Jason Wilson, the founder of the Backforty Beer Company, opened Coldwater Brewpub with partner Tommy Stevens and financial investor/philanthropist Earlon McWhorter in February of 2022. Housed in the historic Union and Freight House (which Mr. McWhorter owned), the newly renovated brewpub quickly took off, being a popular hot spot for Calhoun County locals to eat, drink, and enjoy live music, trivia, and other special events. Months into the venture, Jason had the desire to elevate the restaurant service and make further improvements. After meeting Brett at Anniston’s 2nd Annual Chopped Competition (Brett was the emcee), a conversation began on a collaboration.
Brett not only bought into percentage ownership of Coldwater Mountain Brewpub–he also became their new Executive Chef. He was thrilled to be part of an exciting venture right in the town he grew up in, where he could bring his philosophy of a “guest perspective” versus “customer” to the restaurant by helping them change the service model to table service, further develop the menu, and maximize their profits.
“My mind is always just spinning. Not necessarily on the ‘next big thing,’ but how to hone in on the thing–what we have now, how to make it better,..for me, is centered from the guest perspective. At the end of that day, that’s all that matters.”
Soon after coming aboard, Brett’s interest was piqued by a plot of land next to the brewpub (also owned by Earlon McWhorter), whose utilization was up for discussion. While ideas had already been tossed around, Brett said, “My mind saw a garden.” He went on to explain that a ½ acre of land can produce much more than the average person would think.

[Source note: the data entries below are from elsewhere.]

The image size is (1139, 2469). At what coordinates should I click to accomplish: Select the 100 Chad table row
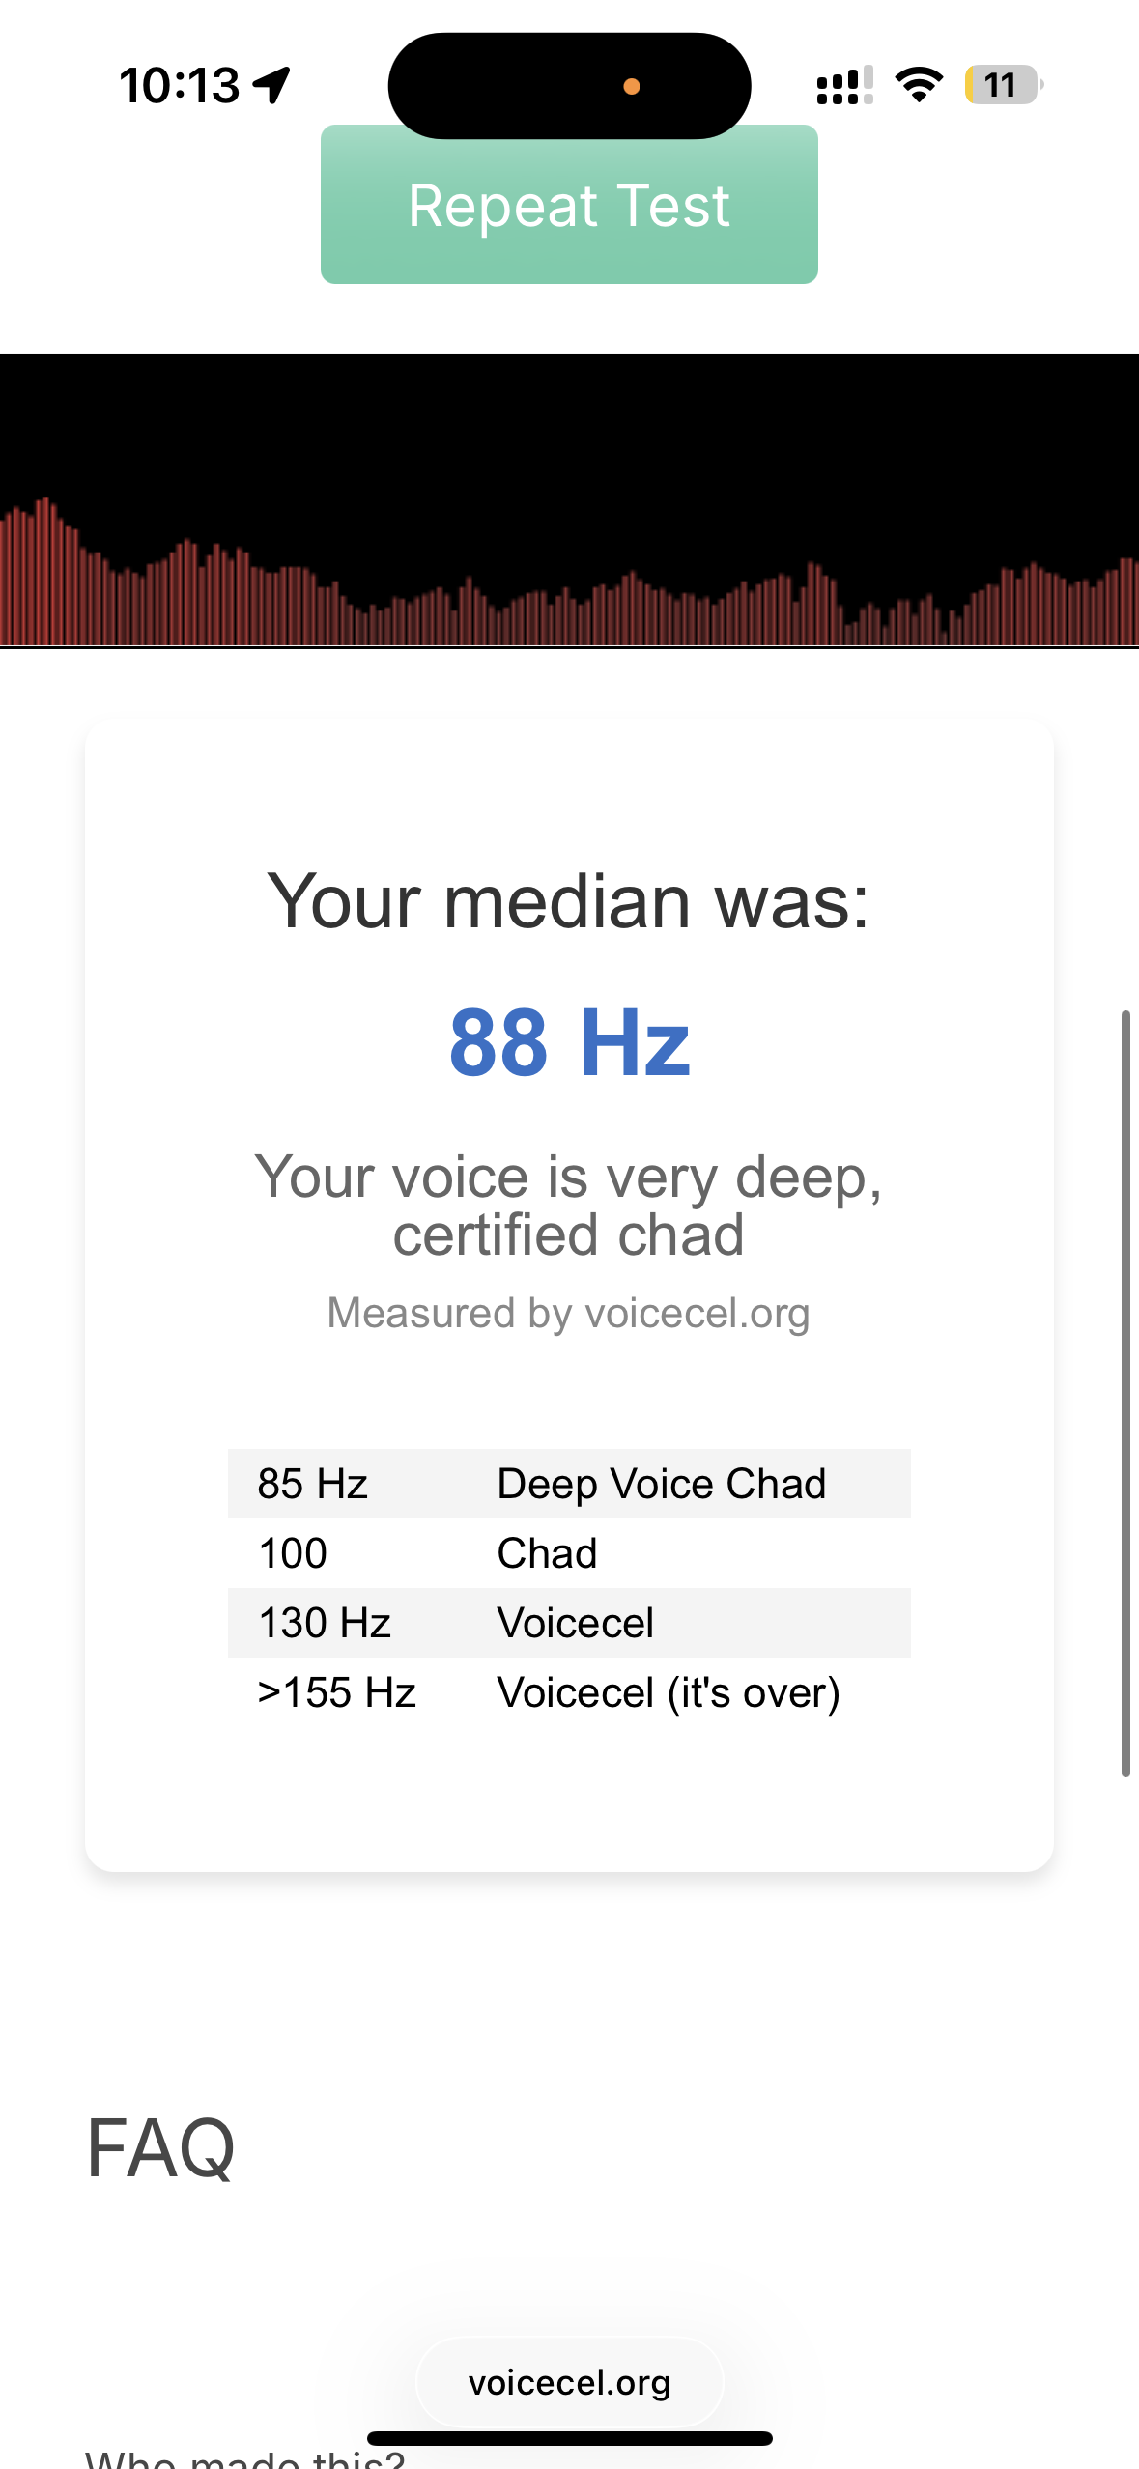(x=569, y=1553)
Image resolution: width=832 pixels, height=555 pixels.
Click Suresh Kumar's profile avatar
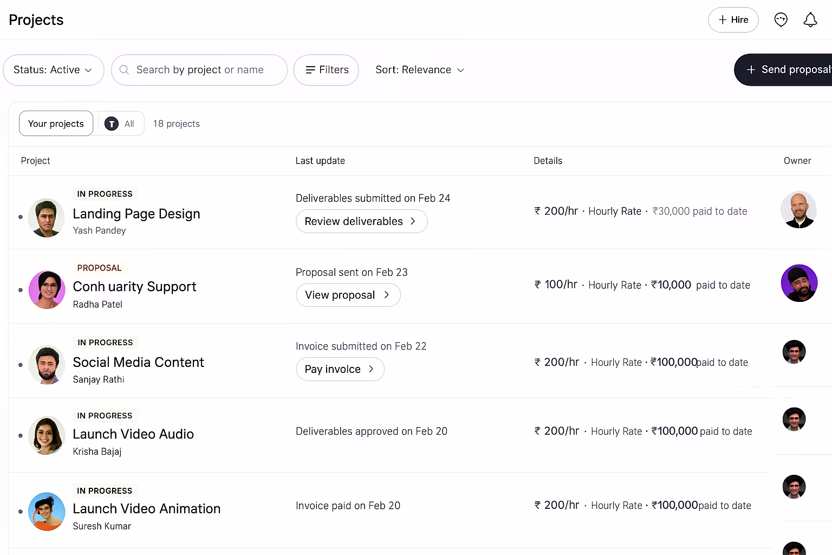point(47,511)
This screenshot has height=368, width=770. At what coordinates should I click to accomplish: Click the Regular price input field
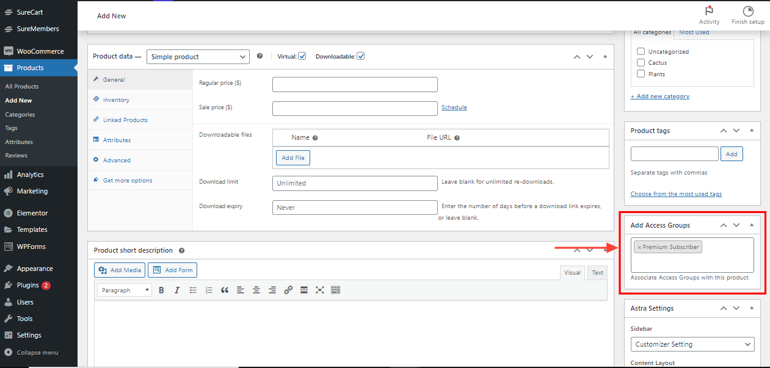tap(355, 84)
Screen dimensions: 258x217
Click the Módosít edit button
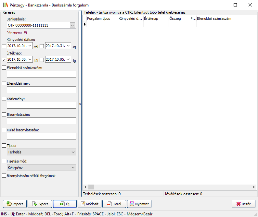tap(89, 204)
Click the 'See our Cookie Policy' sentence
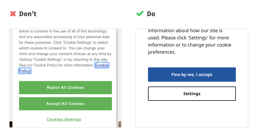Screen dimensions: 268x139 tap(56, 65)
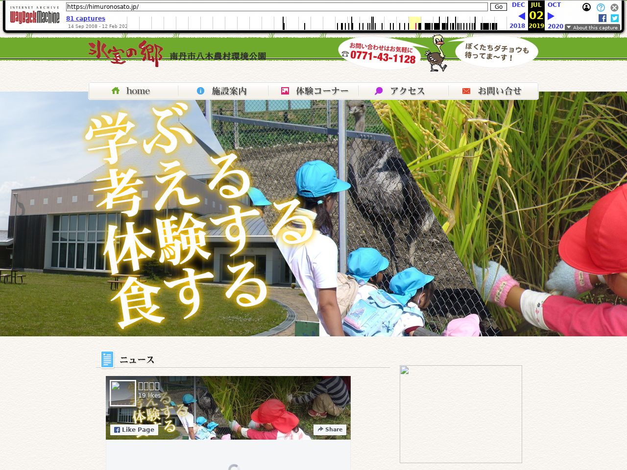Open お問い合せ menu item
Viewport: 627px width, 470px height.
tap(493, 91)
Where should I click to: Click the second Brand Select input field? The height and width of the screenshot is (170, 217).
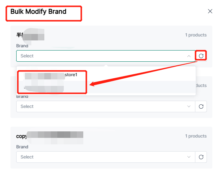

With Wilson and Stevens on board, plans moved in that direction. However, there was another layer to the idea simmering in Brett’s mind. His lifelong friend, Matt Clonts, passed away suddenly of an illness in 2020, leaving behind a wife and son. Clonts, who was the Vice President of Farmers and Merchants Bank, had made many contributions to the Anniston community–for example, being the President of the Knox Concert Series, the co-Chair of the Sunny King Golf Tournament, and sitting on a variety of other committees. Brett had known him since childhood, played little league sports with him, and their families were friends. Brett would run into Matt periodically when back in Anniston, and as Brett put it, “I don’t think to this day that there’s ever been a bigger champion for Downtown Anniston than Matt.”
Matt was also a huge supporter of the Anniston Downtown Market, purchasing products weekly such as his favorite item–the fried fruit pies. “There was this running joke of getting up early enough to beat Matt to the market because he loved those fried pies.” Brett felt that there would be no better way to honor Matt’s support of the City of Anniston than to create the garden in his name.
Upon receiving approval from Matt’s mother Debbie, his wife Holly, and other Clonts family members, the garden was named The Clonts Memorial Urban Garden. The vegetable garden was developed in a plateau style, and planted with original seeds from Downing and Sons, owned by R.D. and Lewis Downing, who also consulted with the team on the garden development.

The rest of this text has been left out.